§ Your task
Among the lines below, list those containing the string "agent".

§ Data shown
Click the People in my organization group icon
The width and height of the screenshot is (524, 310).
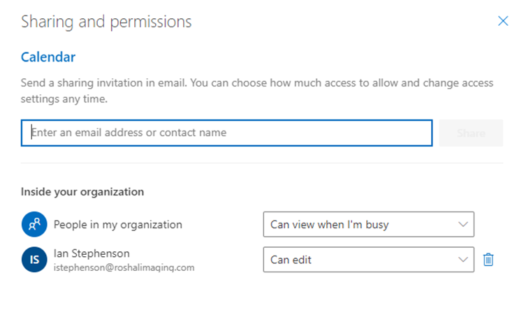33,225
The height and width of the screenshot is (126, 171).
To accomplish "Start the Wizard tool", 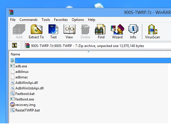I will [x=117, y=31].
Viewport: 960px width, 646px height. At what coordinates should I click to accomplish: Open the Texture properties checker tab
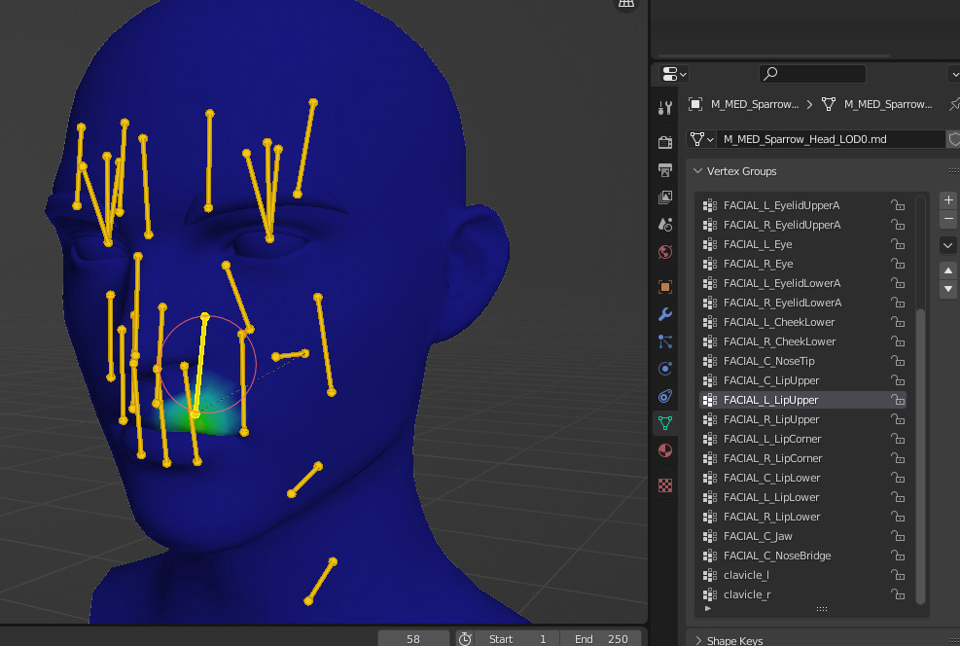[665, 485]
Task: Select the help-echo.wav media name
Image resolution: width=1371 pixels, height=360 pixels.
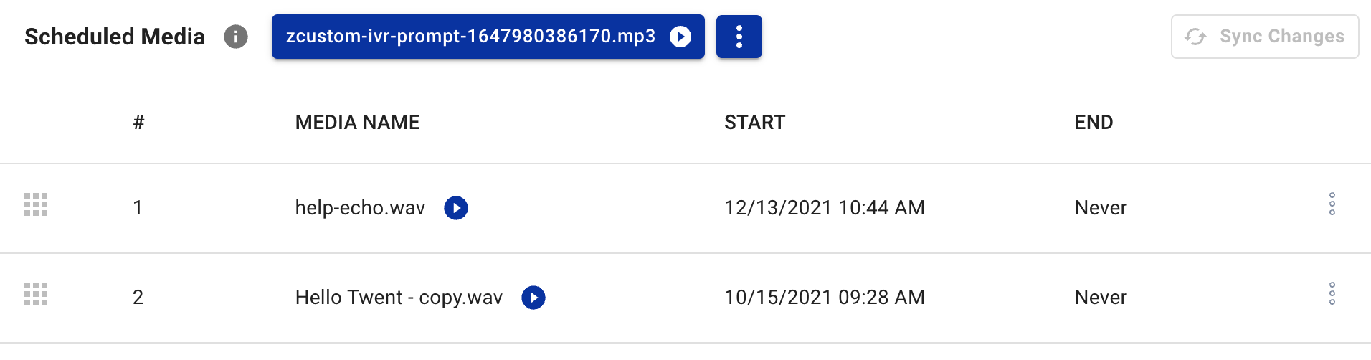Action: click(x=361, y=208)
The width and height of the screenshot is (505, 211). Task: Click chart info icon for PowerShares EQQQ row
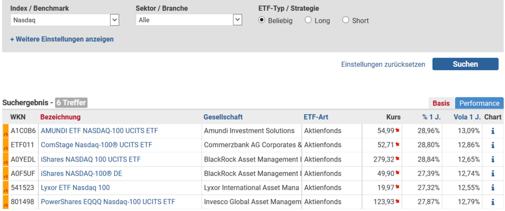coord(493,202)
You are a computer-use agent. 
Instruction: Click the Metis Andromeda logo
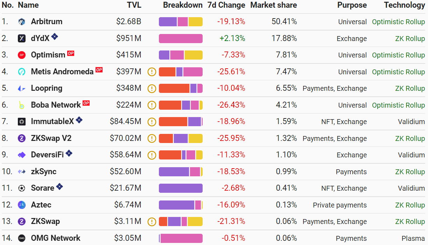[21, 72]
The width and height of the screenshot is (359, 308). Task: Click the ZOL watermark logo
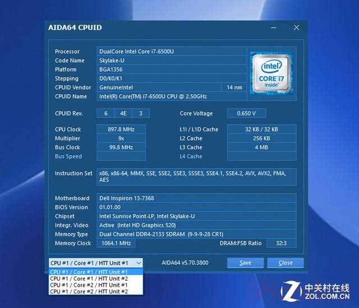[316, 289]
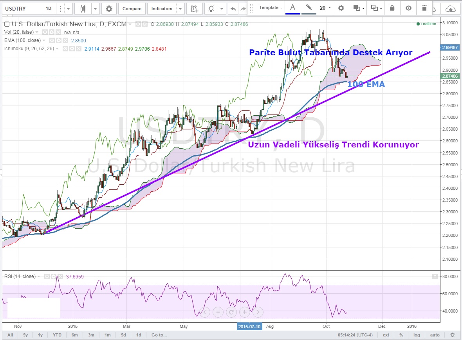Viewport: 462px width, 340px height.
Task: Open drawing settings gear in floating toolbar
Action: point(341,8)
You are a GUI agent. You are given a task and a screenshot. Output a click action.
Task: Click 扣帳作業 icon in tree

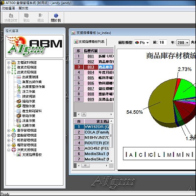click(x=19, y=125)
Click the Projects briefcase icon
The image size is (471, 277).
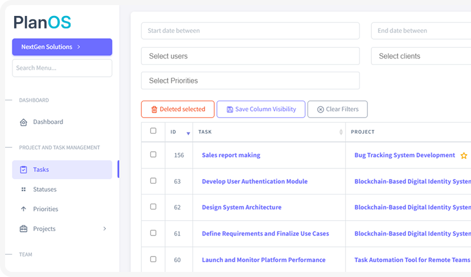click(23, 229)
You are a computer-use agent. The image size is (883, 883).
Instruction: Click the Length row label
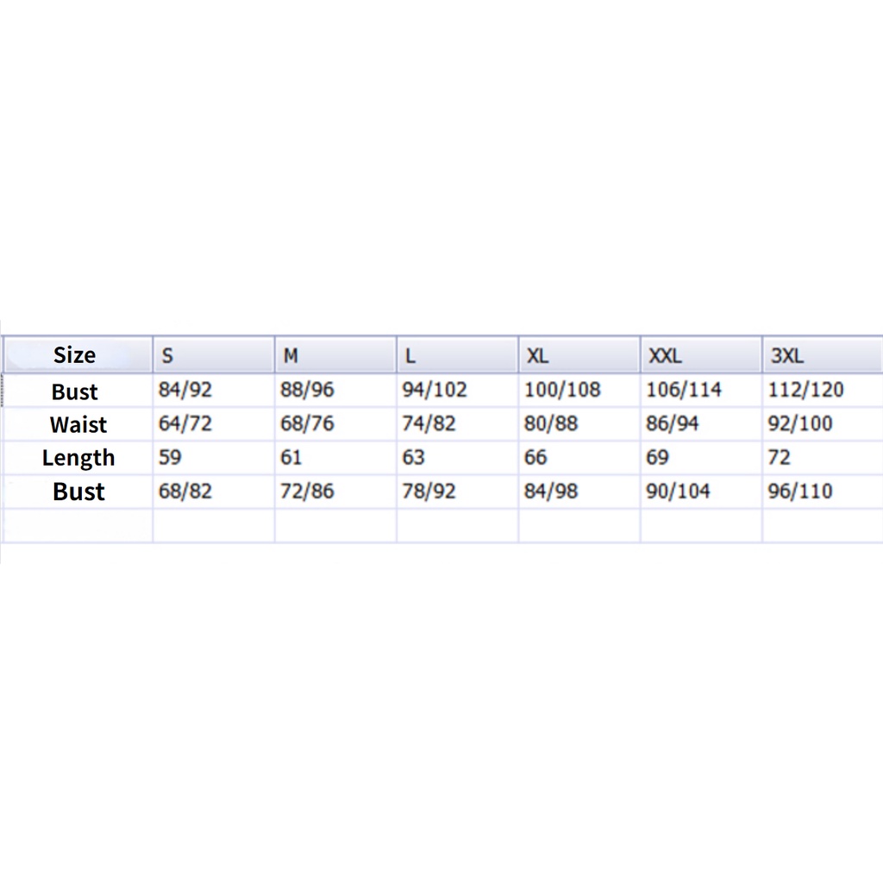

§ Task answer
You are a computer-use agent. 
You are a GUI agent. You are given a task and a screenshot. Output a click action.
You are a computer-use agent. The image size is (883, 883).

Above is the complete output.